Imagine a crash dummy test in slow motion. You see the car accelerating toward the stone wall. Then, in a matter of seconds, you see everything “accordion.” If the car was 12 feet long, within two seconds it may shorten to 9 feet in length. That’s the power of gravity, of objects in motion.
Isaac Newton figured all this out long before the first car rolled off the assembly line. Without gravity, colliding cars would bounce off one another softly like beach balls. With gravity, mass and acceleration combine to pack an enormous wallop.
Force equals mass times acceleration
In an accident, brittle substances like glass and metal instantly transform. The windshield dissolves like an Alka-Seltzer. The solidity of the engine under the hood is so great that it does not accordion. Though these substances have considerable tensile strength, they are no match for the shockwave passing through the automobile, then impacting the occupants of the cab.
Even if the inhabitants are built like Dwayne (The Rock) Johnson, the shock wave envelopes them as if they were ragdolls.

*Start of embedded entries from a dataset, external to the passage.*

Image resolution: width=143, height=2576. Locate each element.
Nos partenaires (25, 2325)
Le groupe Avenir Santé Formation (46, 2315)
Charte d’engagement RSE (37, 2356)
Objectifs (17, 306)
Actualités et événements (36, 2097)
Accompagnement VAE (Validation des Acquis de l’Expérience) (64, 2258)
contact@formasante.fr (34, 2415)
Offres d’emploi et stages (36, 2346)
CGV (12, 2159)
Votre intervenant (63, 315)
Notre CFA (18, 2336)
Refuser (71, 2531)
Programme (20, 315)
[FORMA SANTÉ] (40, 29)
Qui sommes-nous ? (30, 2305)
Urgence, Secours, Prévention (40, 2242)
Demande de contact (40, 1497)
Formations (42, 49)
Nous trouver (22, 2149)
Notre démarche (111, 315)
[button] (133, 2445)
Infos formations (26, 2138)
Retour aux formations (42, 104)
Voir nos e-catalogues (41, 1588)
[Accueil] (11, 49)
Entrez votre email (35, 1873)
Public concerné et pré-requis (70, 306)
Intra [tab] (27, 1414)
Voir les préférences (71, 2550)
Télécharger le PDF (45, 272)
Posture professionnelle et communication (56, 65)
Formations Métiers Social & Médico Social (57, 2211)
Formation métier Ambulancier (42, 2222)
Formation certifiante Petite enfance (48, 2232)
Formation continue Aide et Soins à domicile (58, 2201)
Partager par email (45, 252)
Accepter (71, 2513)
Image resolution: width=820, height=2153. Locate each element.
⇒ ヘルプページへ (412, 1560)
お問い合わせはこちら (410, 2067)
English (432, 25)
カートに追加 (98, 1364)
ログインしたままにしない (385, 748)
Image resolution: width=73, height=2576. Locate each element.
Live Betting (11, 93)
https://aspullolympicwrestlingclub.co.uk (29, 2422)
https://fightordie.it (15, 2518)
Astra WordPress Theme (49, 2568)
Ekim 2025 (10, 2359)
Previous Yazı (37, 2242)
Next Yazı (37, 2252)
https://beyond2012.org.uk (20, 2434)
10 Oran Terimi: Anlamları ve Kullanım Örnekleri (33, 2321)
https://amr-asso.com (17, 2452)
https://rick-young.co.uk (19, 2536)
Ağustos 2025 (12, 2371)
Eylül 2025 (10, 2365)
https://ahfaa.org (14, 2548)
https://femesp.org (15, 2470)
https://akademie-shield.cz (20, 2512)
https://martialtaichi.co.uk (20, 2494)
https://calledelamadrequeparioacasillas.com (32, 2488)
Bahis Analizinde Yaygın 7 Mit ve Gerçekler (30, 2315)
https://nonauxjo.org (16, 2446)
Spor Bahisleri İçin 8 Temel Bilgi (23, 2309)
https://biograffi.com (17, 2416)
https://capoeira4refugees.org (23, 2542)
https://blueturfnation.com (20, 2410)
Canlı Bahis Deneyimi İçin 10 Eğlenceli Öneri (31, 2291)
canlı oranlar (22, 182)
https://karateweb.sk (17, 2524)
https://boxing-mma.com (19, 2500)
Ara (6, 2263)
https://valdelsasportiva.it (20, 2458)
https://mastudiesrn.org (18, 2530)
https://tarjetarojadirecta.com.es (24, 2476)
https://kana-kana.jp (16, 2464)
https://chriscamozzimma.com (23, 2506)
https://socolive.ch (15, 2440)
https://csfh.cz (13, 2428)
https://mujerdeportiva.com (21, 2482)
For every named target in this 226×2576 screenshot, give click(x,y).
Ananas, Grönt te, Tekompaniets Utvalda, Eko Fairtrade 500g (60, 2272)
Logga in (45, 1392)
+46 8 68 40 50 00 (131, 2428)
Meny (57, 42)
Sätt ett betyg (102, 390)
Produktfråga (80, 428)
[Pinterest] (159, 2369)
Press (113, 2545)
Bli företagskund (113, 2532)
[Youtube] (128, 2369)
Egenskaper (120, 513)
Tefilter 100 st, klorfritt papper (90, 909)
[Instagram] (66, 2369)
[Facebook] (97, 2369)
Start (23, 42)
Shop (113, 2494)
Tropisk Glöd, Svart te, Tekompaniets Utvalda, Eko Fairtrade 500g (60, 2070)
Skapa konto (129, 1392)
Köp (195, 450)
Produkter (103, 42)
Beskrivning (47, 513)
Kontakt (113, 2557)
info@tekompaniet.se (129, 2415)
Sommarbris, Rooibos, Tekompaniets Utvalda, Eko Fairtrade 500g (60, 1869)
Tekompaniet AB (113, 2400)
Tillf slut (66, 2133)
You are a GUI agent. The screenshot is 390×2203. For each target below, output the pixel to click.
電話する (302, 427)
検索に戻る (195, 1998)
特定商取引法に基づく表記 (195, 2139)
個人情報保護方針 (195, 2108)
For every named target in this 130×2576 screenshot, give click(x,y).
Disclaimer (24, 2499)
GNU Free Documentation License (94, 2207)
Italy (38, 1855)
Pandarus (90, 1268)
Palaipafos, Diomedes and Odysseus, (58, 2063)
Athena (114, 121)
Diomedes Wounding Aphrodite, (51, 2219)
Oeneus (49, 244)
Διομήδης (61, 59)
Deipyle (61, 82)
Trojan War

Their bodies are whipped against the dashboard, crushing bones.
Energy continues to move through the vehicle. But it has been dissipated by the objects that took the full brunt of impact.
A car collision is like a tidal wave
A car accident is like a mini-tsunami. A wave of tremendous energy engulfs the immediate area, and then moves through everything in its path. At the end of its trajectory, the wave is spent. But it is too late – human beings absorbed too much of the wave’s fury. Their lives, if they are still alive, are changed – in most cases forever.
What’s it all about?
What it’s all about is our slow march toward safer cars and safer driving. As cars, back in the early 20th century, began to achieve higher speed potentials, doctors were staggered by the violence of car crashes.
Car companies set out on a long journey to make automobiles safer – because if injuries are too common, sales will suffer.
Car bumpers, seat belts and safety glass were among the first “anti-gravity devices” car companies came up with. An early insight about seat belts is that they not only protect the body by absorbing violence – they restrain us from flying into one another in the cab, cracking skulls and braking bones.
Airbags followed. Today we are on the brink of a brave new era in driverless automobiles. Yet, even in 2019 that brink may be farther away than we thought. An article published in the New York Times in July 2019 carried the headline, Despite High Hopes, Self-Driving Cars Are ‘Way in the Future’. The article goes on to note that even though hopes were high and ambition even higher, it will likely be many more years before self-driving becomes commonplace. The car companies have concluded that “making autonomous vehicles is going to be harder, slower and costlier than they thought.” (Source: https://www.nytimes.com/2019/07/17/business/self-driving-autonomous-cars.html)
So, error-prone humans are still going to be holding the wheel for many years to come. And even in Elon Musk’s wildest imagination we’re pretty sure there’s no cure for gravity, unless we restrict our driving to the lunar surface. But safety improvements to roads that change the way cars collide, and more important – changing the way we drive our cars – we will stop being vulnerable dummies, and the rate of serious injuries will shrink to a dot.